# Pandas Multi-Index DataFrame to Numpy Ndarray

## Question:

I am trying to convert a multi-index pandas `DataFrame`

into a `numpy.ndarray`

. The DataFrame is below:

```
s1 s2 s3 s4
Action State
1 s1 0.0 0 0.8 0.2
s2 0.1 0 0.9 0.0
2 s1 0.0 0 0.9 0.1
s2 0.0 0 1.0 0.0
```

I would like the resulting `numpy.ndarray`

to be the following with `np.shape() = (2,2,4)`

:

```
[[[ 0.0 0.0 0.8 0.2 ]
[ 0.1 0.0 0.9 0.0 ]]
[[ 0.0 0.0 0.9 0.1 ]
[ 0.0 0.0 1.0 0.0]]]
```

I have tried `df.as_matrix()`

but this returns:

```
[[ 0. 0. 0.8 0.2]
[ 0.1 0. 0.9 0. ]
[ 0. 0. 0.9 0.1]
[ 0. 0. 1. 0. ]]
```

How do I return a list of lists for the first level with each list representing an `Action`

records.

## Answers:

One way

```
In [151]: df.groupby(level=0).apply(lambda x: x.values.tolist()).values
Out[151]:
array([[[0.0, 0.0, 0.8, 0.2],
[0.1, 0.0, 0.9, 0.0]],
[[0.0, 0.0, 0.9, 0.1],
[0.0, 0.0, 1.0, 0.0]]], dtype=object)
```

You could use the following:

```
dim = len(df.index.get_level_values(0).unique())
result = df.values.reshape((dim1, dim1, df.shape[1]))
print(result)
[[[ 0. 0. 0.8 0.2]
[ 0.1 0. 0.9 0. ]]
[[ 0. 0. 0.9 0.1]
[ 0. 0. 1. 0. ]]]
```

The first line just finds the number of groups that you want to groupby.

Why this (or groupby) is needed: as soon as you use `.values`

, you lose the dimensionality of the MultiIndex from pandas. So you need to re-pass that dimensionality to NumPy in some way.

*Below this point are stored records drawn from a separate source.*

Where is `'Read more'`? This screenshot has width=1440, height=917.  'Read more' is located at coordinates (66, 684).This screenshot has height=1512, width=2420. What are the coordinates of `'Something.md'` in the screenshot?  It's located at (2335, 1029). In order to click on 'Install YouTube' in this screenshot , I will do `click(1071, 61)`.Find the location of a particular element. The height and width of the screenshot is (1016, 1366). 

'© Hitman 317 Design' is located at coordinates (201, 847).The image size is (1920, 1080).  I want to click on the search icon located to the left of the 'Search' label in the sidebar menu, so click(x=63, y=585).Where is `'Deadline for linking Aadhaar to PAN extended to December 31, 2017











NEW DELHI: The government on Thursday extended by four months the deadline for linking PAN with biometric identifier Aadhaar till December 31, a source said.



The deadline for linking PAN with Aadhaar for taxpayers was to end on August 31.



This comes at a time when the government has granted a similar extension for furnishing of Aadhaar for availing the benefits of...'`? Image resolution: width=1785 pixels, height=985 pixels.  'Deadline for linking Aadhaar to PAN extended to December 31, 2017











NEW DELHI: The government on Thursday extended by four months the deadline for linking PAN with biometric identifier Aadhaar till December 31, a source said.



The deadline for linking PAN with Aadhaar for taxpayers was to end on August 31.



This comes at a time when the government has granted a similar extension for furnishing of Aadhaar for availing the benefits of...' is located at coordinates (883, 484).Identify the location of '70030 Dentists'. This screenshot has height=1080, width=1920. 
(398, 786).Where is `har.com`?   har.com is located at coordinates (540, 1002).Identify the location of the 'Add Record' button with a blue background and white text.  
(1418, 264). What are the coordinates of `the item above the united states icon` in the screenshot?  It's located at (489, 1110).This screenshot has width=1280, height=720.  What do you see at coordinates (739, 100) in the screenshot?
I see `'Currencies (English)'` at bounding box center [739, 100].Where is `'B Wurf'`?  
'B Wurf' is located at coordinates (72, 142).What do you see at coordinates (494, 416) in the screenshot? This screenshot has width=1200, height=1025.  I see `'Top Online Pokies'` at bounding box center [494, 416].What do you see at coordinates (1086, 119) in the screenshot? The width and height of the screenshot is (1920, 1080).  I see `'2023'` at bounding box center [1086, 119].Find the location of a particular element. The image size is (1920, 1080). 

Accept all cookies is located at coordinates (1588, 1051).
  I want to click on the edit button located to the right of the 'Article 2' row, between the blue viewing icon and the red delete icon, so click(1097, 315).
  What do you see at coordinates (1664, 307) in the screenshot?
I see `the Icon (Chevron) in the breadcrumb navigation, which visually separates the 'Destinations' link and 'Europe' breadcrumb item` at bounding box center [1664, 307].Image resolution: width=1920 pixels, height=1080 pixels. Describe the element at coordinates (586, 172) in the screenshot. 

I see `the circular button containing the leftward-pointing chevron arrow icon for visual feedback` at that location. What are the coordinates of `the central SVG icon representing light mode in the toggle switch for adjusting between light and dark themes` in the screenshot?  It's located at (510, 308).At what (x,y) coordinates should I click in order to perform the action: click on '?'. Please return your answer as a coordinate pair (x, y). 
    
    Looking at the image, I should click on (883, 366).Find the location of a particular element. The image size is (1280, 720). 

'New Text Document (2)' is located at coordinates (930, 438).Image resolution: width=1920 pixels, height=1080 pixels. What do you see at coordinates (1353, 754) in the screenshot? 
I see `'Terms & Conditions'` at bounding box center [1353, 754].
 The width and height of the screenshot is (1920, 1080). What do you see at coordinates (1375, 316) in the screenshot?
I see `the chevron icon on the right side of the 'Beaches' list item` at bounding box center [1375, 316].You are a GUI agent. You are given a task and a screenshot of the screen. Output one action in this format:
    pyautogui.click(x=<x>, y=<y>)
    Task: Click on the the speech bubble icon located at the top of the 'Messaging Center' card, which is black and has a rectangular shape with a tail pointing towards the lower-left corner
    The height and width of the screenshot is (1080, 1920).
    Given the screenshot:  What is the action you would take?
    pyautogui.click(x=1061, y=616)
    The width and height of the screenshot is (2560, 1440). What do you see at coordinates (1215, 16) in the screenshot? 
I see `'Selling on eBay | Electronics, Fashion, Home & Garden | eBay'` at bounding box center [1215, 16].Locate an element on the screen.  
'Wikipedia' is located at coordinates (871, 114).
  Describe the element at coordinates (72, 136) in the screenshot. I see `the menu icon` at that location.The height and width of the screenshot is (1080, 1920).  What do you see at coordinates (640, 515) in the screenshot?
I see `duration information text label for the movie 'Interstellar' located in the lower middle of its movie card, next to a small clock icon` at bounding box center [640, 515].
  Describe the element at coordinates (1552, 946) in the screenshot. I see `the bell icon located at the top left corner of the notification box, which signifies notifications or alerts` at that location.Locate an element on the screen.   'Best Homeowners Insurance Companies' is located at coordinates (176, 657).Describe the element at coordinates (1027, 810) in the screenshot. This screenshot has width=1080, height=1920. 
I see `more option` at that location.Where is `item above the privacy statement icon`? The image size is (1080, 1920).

Using Divakar’s suggestion, `np.reshape()`

worked:

```
>>> print(P)
s1 s2 s3 s4
Action State
1 s1 0.0 0 0.8 0.2
s2 0.1 0 0.9 0.0
2 s1 0.0 0 0.9 0.1
s2 0.0 0 1.0 0.0
>>> np.reshape(P,(2,2,-1))
[[[ 0. 0. 0.8 0.2]
[ 0.1 0. 0.9 0. ]]
[[ 0. 0. 0.9 0.1]
[ 0. 0. 1. 0. ]]]
>>> np.shape(P)
(2, 2, 4)
```

Elaborating on Brad Solomon’s answer, to get a sligthly more generic solution – indexes of different sizes and an unfixed number of indexes – one could do something like this:

```
def df_to_numpy(df):
try:
shape = [len(level) for level in df.index.levels]
except AttributeError:
shape = [len(df.index)]
ncol = df.shape[-1]
if ncol > 1:
shape.append(ncol)
return df.to_numpy().reshape(shape)
```

If `df`

has missing sub-indexes `reshape`

will not work. One way to add them would be (maybe there are better solutions):

```
def enforce_df_shape(df):
try:
ind = pd.MultiIndex.from_product([level.values for level in df.index.levels])
except AttributeError:
return df
fulldf = pd.DataFrame(-1, columns=df.columns, index=ind) # remove -1 to fill fulldf with nan
fulldf.update(df)
return fulldf
```

If you are just trying to pull out one column, say s1, and get an array with shape (2,2) you can use the `.index.levshape`

like this:

```
x = df.s1.to_numpy().reshape(df.index.levshape)
```

This will give you a (2,2) containing the value of s1.